The Grand Staircase-Escalante National Monument is without a doubt a one of a kind travel destination. The expansive national monument stretches out over 1.9 million acres from the North Rim of the Grand Canyon all the way to the High Plateaus of Utah. To put that in perspective, the monument is just a little larger than the state of Delaware! Not only is it a massive ode to America’s natural beauty, it is also a geological wonder. The monument is unique for its striking rock formations and the gradually escalating plateaus and cliffs, each higher than the next. This rising, terraced landscape gave the monument its name, “The Grand Staircase”. Reaching out beyond the visible horizon in all directions, the scenic vistas of the Grand Staircase-Escalante National Monument are carved with slot canyons, dunes, and cliffs.
The Grand Staircase-Escalante is also a hikers paradise. The remote monument is an amazing place to challenge yourself. Looking for an epic hike to a verdant desert oasis? Try out the hike to Lower Calf Creek Falls. At six miles out and back, this hike is considered moderate. Hiking along the Escalante River to the Natural Bridge serves up stunning views and a geological wonder, a natural arc-shaped rock formation! A visit to the Grand Staircase-Escalante wouldn’t be complete without a visit to one of the many slot canyons. Peek-a-Boo Canyon and Spooky Slot Canyon are a great way to explore this amazing phenomenon up close and personal.

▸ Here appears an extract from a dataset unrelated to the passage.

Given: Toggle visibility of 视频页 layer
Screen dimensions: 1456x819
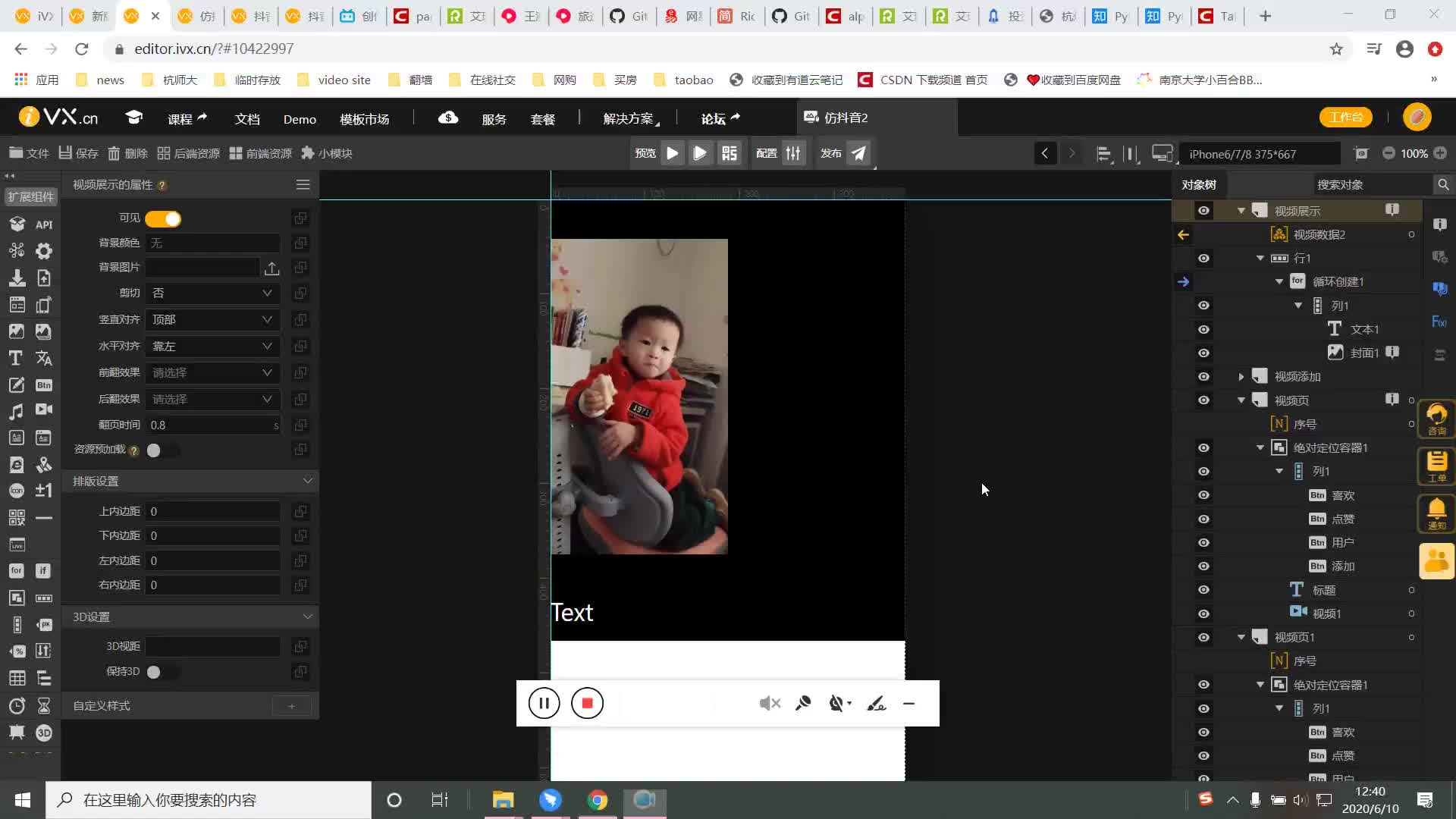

Centuries of rushing water has created narrow, winding and textured canyons through the sandstone. Many of these slot canyons can be hiked and are great spots to take photos.
Amateur and professional archeologists will also delight in this one of a kind national monument. In the past twenty years, many dinosaur fossils have been unearthed at the monument. In 2000, a 75 million year old dinosaur fossil was discovered. This fallen critter was thirty feet long and ten feet tall, with over 800 teeth in its powerful jaws! Most exciting was the discovery of a new species of Tyrannosaur in 2013. The Lythronax Argestes was about 13 million years older than its grandchild, the Tyrannosaurus Rex with a strong family resemblance to the toothy tyrant!